__Exercise directions__.
Your job is to write out each record precisely as it stands.

Collected data entries
"""

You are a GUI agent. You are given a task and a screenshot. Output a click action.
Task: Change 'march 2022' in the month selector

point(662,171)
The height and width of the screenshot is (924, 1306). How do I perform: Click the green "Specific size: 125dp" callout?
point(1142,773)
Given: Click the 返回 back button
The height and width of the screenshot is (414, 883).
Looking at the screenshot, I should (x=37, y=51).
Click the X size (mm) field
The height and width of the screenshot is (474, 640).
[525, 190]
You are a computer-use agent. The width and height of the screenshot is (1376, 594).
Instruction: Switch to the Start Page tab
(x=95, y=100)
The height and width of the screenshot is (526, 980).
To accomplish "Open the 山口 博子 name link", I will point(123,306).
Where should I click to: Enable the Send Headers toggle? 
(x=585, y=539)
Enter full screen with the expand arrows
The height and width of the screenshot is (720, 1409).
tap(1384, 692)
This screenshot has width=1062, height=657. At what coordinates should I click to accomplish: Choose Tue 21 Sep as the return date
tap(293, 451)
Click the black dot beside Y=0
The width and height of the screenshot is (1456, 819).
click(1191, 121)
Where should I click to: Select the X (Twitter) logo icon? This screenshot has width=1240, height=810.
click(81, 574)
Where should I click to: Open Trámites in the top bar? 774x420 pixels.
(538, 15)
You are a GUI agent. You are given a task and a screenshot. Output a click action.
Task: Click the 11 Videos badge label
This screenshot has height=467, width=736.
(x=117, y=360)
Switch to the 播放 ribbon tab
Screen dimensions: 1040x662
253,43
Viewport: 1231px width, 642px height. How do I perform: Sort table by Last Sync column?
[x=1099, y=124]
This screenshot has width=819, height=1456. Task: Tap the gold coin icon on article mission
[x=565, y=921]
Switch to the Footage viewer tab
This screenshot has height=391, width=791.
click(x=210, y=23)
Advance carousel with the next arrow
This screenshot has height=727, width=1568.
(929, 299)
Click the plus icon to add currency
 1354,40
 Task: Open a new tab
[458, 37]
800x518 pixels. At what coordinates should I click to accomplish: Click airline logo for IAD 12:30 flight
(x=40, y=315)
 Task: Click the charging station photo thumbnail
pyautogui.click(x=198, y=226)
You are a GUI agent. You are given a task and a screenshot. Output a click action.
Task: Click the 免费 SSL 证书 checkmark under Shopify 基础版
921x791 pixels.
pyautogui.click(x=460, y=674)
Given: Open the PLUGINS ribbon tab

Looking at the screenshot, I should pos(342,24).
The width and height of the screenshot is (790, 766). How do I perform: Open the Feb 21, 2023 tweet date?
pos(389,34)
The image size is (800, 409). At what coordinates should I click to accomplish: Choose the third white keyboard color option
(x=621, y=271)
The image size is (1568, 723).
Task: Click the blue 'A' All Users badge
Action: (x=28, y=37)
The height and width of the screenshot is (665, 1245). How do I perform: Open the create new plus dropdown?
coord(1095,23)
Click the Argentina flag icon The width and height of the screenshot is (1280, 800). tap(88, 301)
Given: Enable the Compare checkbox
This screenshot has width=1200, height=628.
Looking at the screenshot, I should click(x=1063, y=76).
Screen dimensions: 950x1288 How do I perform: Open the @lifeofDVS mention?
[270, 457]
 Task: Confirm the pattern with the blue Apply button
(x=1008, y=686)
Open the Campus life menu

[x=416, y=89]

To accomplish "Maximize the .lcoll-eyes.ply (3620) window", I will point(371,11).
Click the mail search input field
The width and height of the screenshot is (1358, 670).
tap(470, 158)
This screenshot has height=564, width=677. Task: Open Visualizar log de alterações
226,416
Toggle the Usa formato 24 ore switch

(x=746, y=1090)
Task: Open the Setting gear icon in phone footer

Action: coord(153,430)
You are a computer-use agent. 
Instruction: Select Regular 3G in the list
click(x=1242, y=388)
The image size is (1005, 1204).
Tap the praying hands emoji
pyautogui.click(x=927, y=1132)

"""

__Task result__.
You are a GUI agent. You are given a task and a screenshot. Output a click action.
Task: Change 'march 2022' in the month selector

point(662,171)
The height and width of the screenshot is (924, 1306). How do I perform: Click the green "Specific size: 125dp" callout?
point(1142,773)
Given: Click the 返回 back button
The height and width of the screenshot is (414, 883).
Looking at the screenshot, I should (x=37, y=51).
Click the X size (mm) field
The height and width of the screenshot is (474, 640).
[525, 190]
You are a computer-use agent. The width and height of the screenshot is (1376, 594).
Instruction: Switch to the Start Page tab
(x=95, y=100)
The height and width of the screenshot is (526, 980).
To accomplish "Open the 山口 博子 name link", I will point(123,306).
Where should I click to: Enable the Send Headers toggle? 
(x=585, y=539)
Enter full screen with the expand arrows
The height and width of the screenshot is (720, 1409).
tap(1384, 692)
This screenshot has width=1062, height=657. At what coordinates should I click to accomplish: Choose Tue 21 Sep as the return date
tap(293, 451)
Click the black dot beside Y=0
The width and height of the screenshot is (1456, 819).
click(1191, 121)
Where should I click to: Select the X (Twitter) logo icon? This screenshot has width=1240, height=810.
click(81, 574)
Where should I click to: Open Trámites in the top bar? 774x420 pixels.
(538, 15)
You are a GUI agent. You are given a task and a screenshot. Output a click action.
Task: Click the 11 Videos badge label
This screenshot has height=467, width=736.
(x=117, y=360)
Switch to the 播放 ribbon tab
Screen dimensions: 1040x662
253,43
Viewport: 1231px width, 642px height. How do I perform: Sort table by Last Sync column?
[x=1099, y=124]
This screenshot has width=819, height=1456. Task: Tap the gold coin icon on article mission
[x=565, y=921]
Switch to the Footage viewer tab
This screenshot has height=391, width=791.
click(x=210, y=23)
Advance carousel with the next arrow
This screenshot has height=727, width=1568.
(929, 299)
Click the plus icon to add currency
 1354,40
 Task: Open a new tab
[458, 37]
800x518 pixels. At what coordinates should I click to accomplish: Click airline logo for IAD 12:30 flight
(x=40, y=315)
 Task: Click the charging station photo thumbnail
pyautogui.click(x=198, y=226)
You are a GUI agent. You are given a task and a screenshot. Output a click action.
Task: Click the 免费 SSL 证书 checkmark under Shopify 基础版
921x791 pixels.
pyautogui.click(x=460, y=674)
Given: Open the PLUGINS ribbon tab

Looking at the screenshot, I should pos(342,24).
The width and height of the screenshot is (790, 766). How do I perform: Open the Feb 21, 2023 tweet date?
pos(389,34)
The image size is (800, 409). At what coordinates should I click to accomplish: Choose the third white keyboard color option
(x=621, y=271)
The image size is (1568, 723).
Task: Click the blue 'A' All Users badge
Action: (x=28, y=37)
The height and width of the screenshot is (665, 1245). How do I perform: Open the create new plus dropdown?
coord(1095,23)
Click the Argentina flag icon The width and height of the screenshot is (1280, 800). tap(88, 301)
Given: Enable the Compare checkbox
This screenshot has width=1200, height=628.
Looking at the screenshot, I should click(x=1063, y=76).
Screen dimensions: 950x1288 How do I perform: Open the @lifeofDVS mention?
[270, 457]
 Task: Confirm the pattern with the blue Apply button
(x=1008, y=686)
Open the Campus life menu

[x=416, y=89]

To accomplish "Maximize the .lcoll-eyes.ply (3620) window", I will point(371,11).
Click the mail search input field
The width and height of the screenshot is (1358, 670).
tap(470, 158)
This screenshot has height=564, width=677. Task: Open Visualizar log de alterações
226,416
Toggle the Usa formato 24 ore switch

(x=746, y=1090)
Task: Open the Setting gear icon in phone footer

Action: coord(153,430)
You are a computer-use agent. 
Instruction: Select Regular 3G in the list
click(x=1242, y=388)
The image size is (1005, 1204).
Tap the praying hands emoji
pyautogui.click(x=927, y=1132)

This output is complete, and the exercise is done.